+Europa: frasi di Tajani su Mussolini imbarazzanti per i liberali e l’Italia

olio-di-ricino

Mussolini ha fatto anche cose buone.

Da quanti amici, parenti e oratori da bar avete sentito pronunciare queste parole? A quante cene e pranzi vi siete ritrovati in imbarazzo di fronte a una persona che afferma con orgoglio e petto gonfio questa frase? E se quella persona fosse il Presidente del Parlamento Europeo, tra i più alti rappresentanti Italiani in Unione Europea e sedicente “leader” dei liberali, non provereste lo stesso imbarazzo?

Antonio Tajani, punta di diamante di Forza Italia, pronuncia questo infelice luogo comune affermando che l’unico errore di Mussolini sia stata la dichiarazione di guerra e che abbia in precedenza fatto molte cose positive, dimenticandosi di vent’anni di dittatura che hanno portato all’azzeramento dei diritti civili, crimini politici, guerre coloniali, autarchia e arretratezza economica.

D’altronde, da un ex monarchico, sostenitore di quella stessa famiglia reale che aiutò Mussolini a prendere il potere non ci si può aspettare molto di più. Il leader del fu partito liberale continua infatti a corteggiare Salvini, assumendo posizioni molto vicino alle posizioni di estrema destra, nella speranza di non essere abbandonato sull’altare dalla Lega e di trattenere l’emorragia di voti che colpisce il Forza Italia.

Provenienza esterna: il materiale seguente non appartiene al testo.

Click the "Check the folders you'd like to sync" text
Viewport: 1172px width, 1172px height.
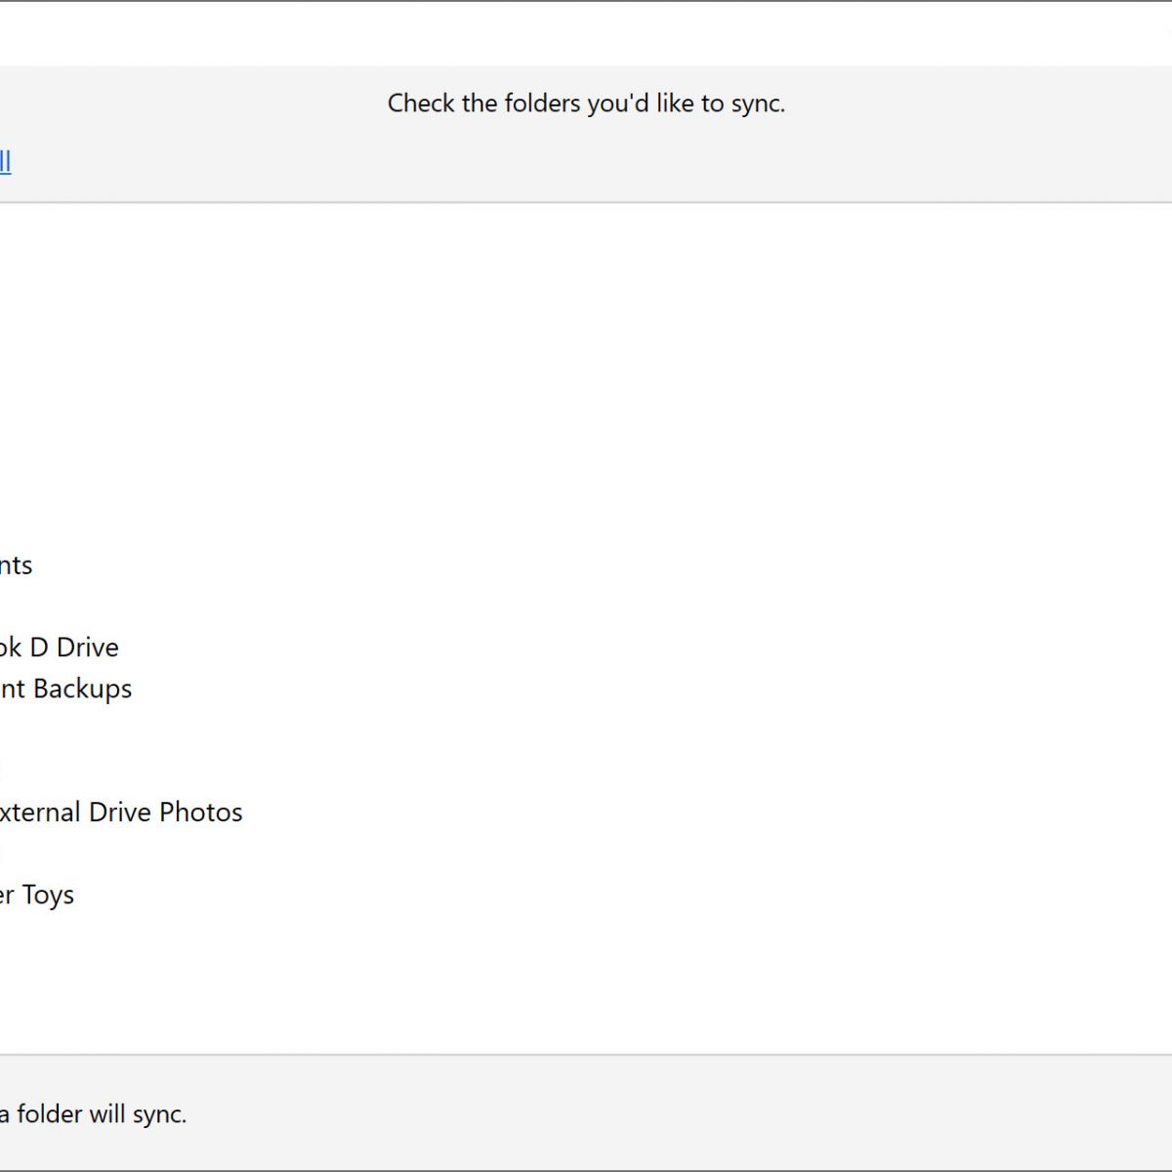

Non comprende che gli elettori delusi da Forza Italia non sono solo quelli che oggi guardano a Salvini alla ricerca di un nuovo uomo forte da seguire dopo Berlusconi, ma esistono anche cittadini, moderati, democratici, liberali che nulla hanno da spartire con il sovranismo statalista della lega e men che meno con la tradizione culturale del fascismo.

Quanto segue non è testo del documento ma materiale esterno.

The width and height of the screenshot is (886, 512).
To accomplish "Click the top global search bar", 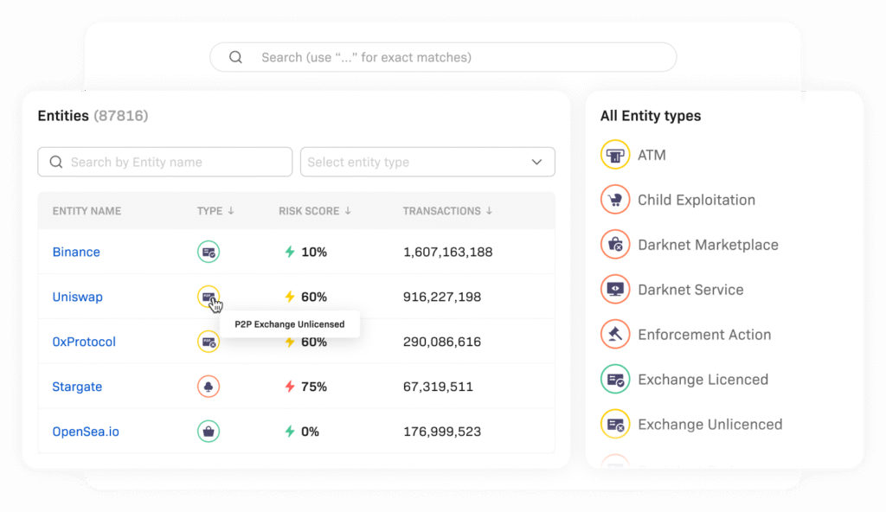I will point(443,57).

Noi come +Europa ci vergogniamo di quanto affermato da uno dei nostri massimi rappresentanti nelle Istituzioni Europee, affermando con forza che non esistono “cose” positive in assenza delle libertà fondamentali della persona, pensiero che dovrebbe essere condiviso in maniera trasversale da qualsiasi partito che si definisce liberale.